Complete the following Git workflow:

In [None]:
# Task 1: Create a new branch for a feature
# !cd ml_project && git checkout -b feature/your-feature-name

In [None]:
# Task 2: Create a new file
%%writefile ml_project/config.py
"""Configuration settings for ML project"""

# Model parameters
LEARNING_RATE = 0.01
BATCH_SIZE = 32
EPOCHS = 100

# Data settings
TEST_SIZE = 0.2
RANDOM_STATE = 42

# Paths
DATA_PATH = "data/"
MODEL_PATH = "models/"

In [None]:
# Task 3: Stage, commit, and merge
# !cd ml_project && git add config.py
# !cd ml_project && git commit -m "Add configuration file"
# !cd ml_project && git checkout main
# !cd ml_project && git merge feature/your-feature-name

## Part 3: Jupyter + Git Integration

### 3.1 Challenges with Notebooks in Git

Jupyter notebooks can be problematic in Git because:
- They contain execution counts
- Output cells change frequently
- Metadata changes
- Binary data in outputs

### 3.2 Solutions

1. **Clear outputs before committing**
2. **Use nbstripout** to automatically clean notebooks
3. **Use ReviewNB** for better diffs
4. **Convert to Python scripts** for version control

In [None]:
# Install nbstripout
!pip install nbstripout

In [None]:
# Configure nbstripout for repository
!cd ml_project && nbstripout --install

In [None]:
# Convert notebook to Python script
!jupyter nbconvert --to script "02_Jupyter_Git_Basics.ipynb"

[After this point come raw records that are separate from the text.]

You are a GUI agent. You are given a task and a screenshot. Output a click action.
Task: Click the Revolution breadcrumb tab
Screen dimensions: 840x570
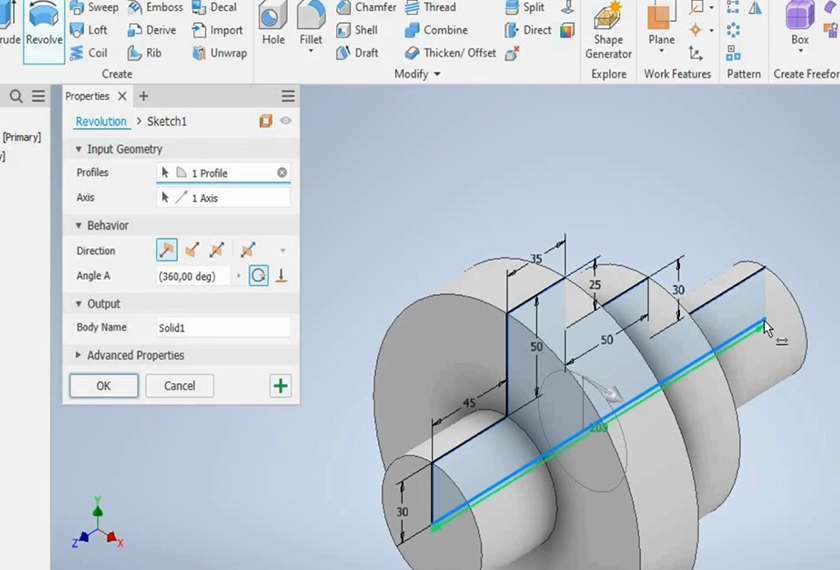(101, 121)
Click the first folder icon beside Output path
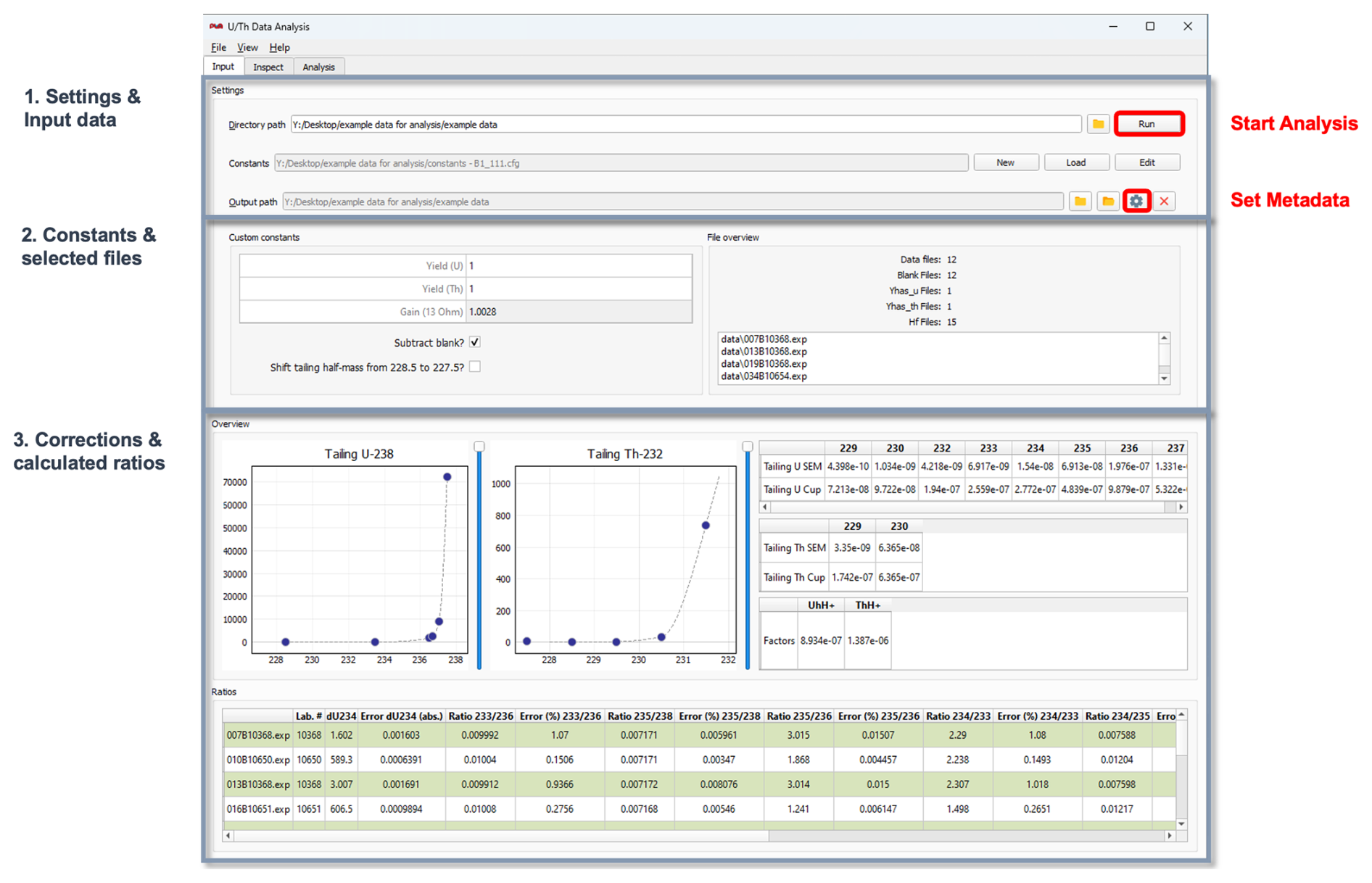 click(x=1080, y=202)
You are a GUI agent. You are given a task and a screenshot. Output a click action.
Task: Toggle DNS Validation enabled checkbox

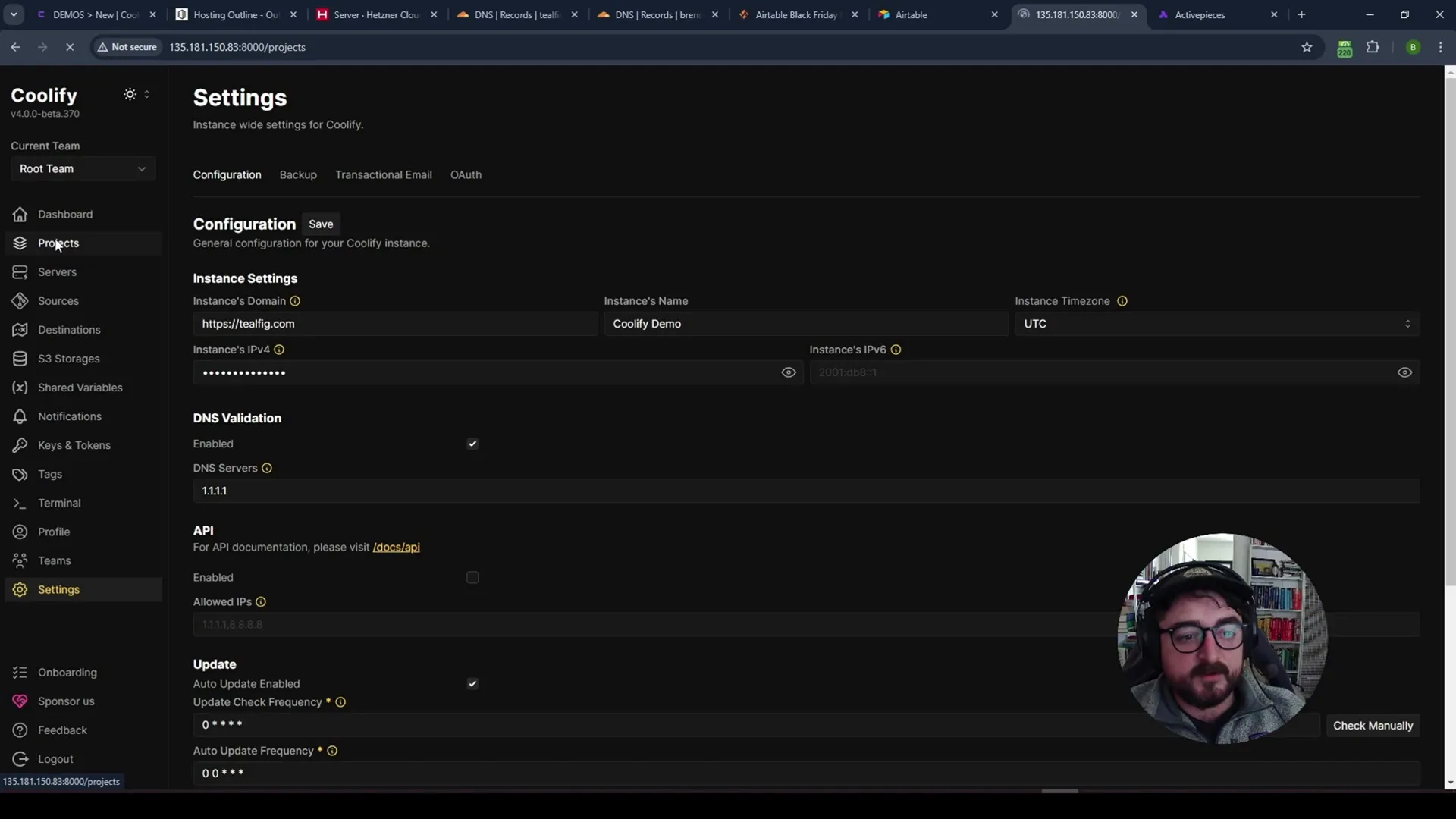point(472,443)
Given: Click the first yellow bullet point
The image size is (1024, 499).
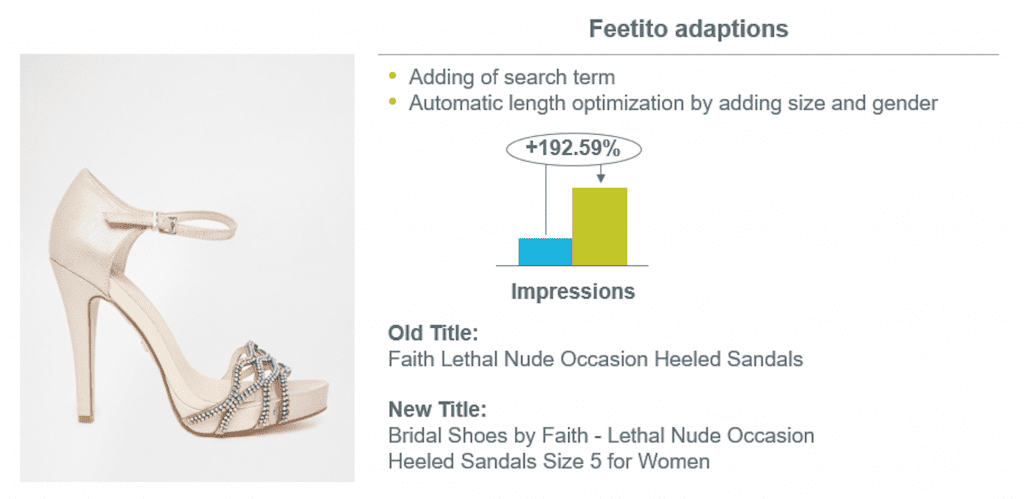Looking at the screenshot, I should (x=392, y=76).
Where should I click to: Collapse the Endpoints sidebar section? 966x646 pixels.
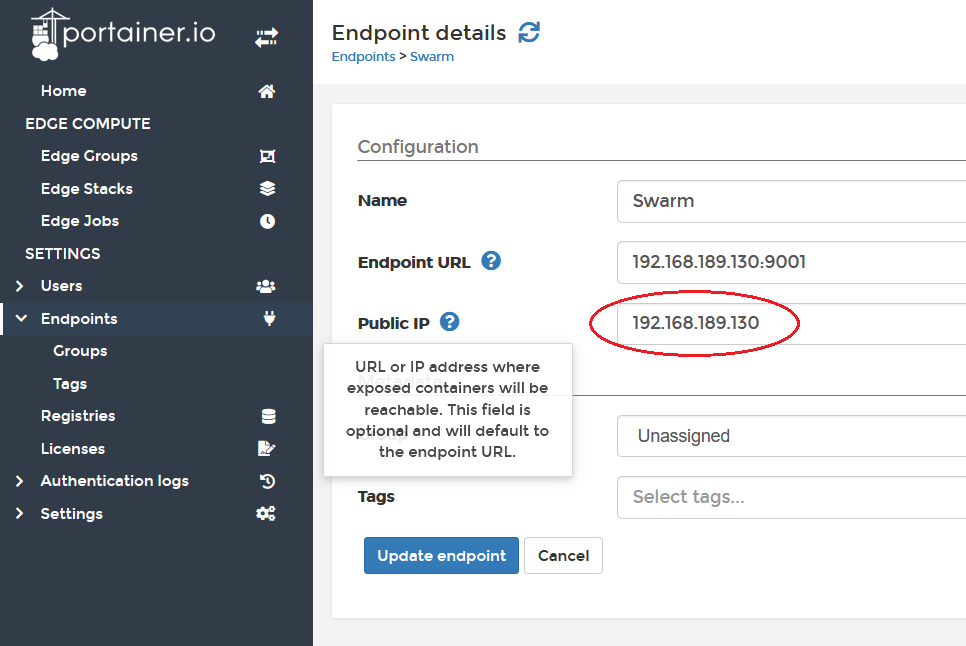[x=20, y=319]
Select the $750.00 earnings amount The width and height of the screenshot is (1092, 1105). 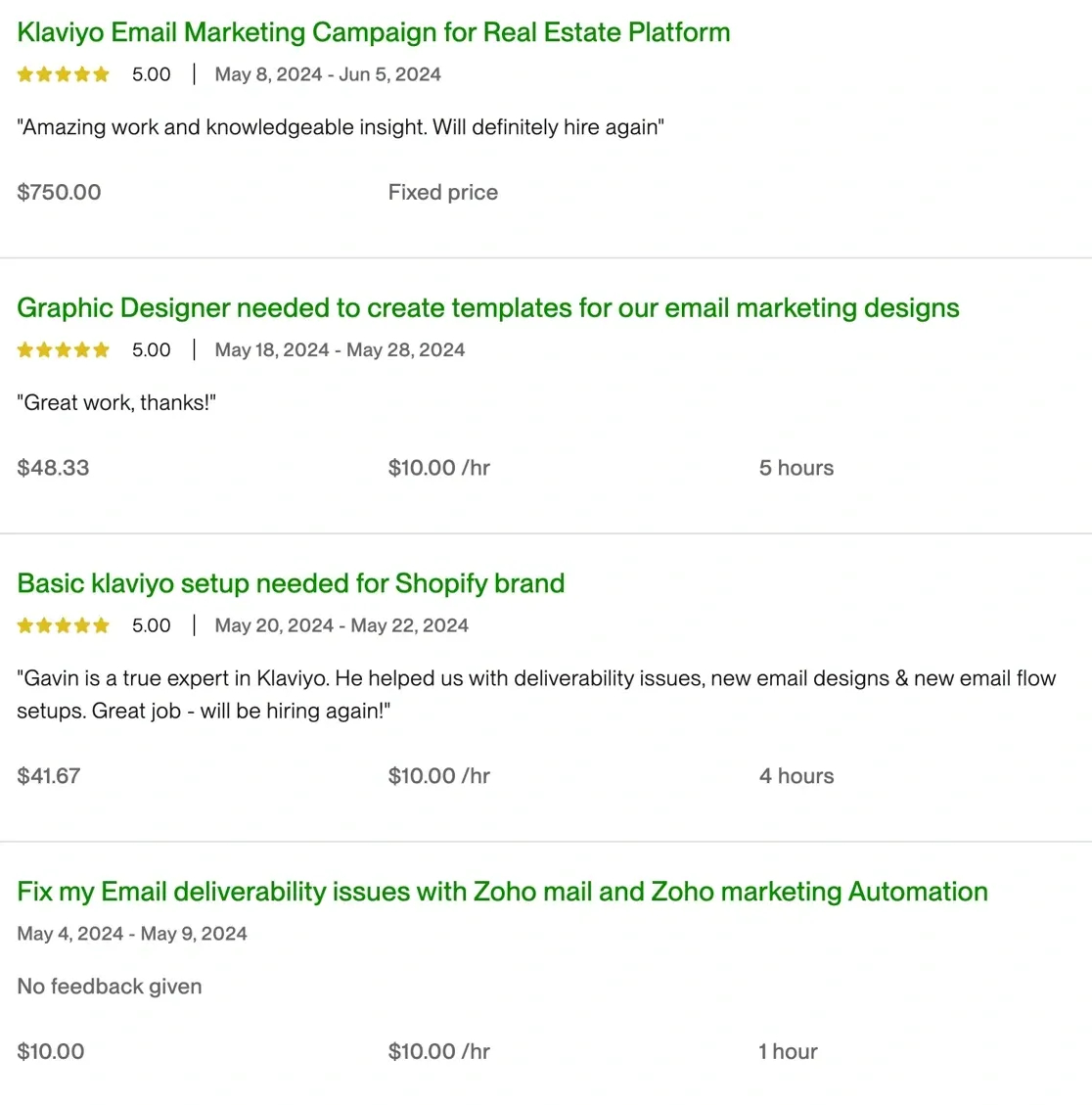click(59, 193)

### 3.3 Jupyter Lab Extensions

Useful extensions for ML development:
- **jupyterlab-git**: Git integration
- **nbdime**: Notebook diffing and merging
- **variable-inspector**: Variable browser
- **jupyterlab-toc**: Table of contents

Install with:
```bash
pip install jupyterlab-git nbdime
jupyter lab build
```

## Summary

### Jupyter Mastery
- Use keyboard shortcuts for efficiency
- Leverage magic commands
- Create interactive visualizations
- Document with Markdown
- Use widgets for interactivity

### Git Essentials
- Initialize and configure repositories
- Stage, commit, push changes
- Branch for features
- Merge and resolve conflicts
- Use .gitignore appropriately

### Best Practices
- Clear notebook outputs before committing
- Use meaningful commit messages
- Organize projects consistently
- Document everything
- Version control early and often

### Next Steps
1. Set up your own ML project repository
2. Practice the Git workflow
3. Explore Jupyter extensions
4. Collaborate on a shared repository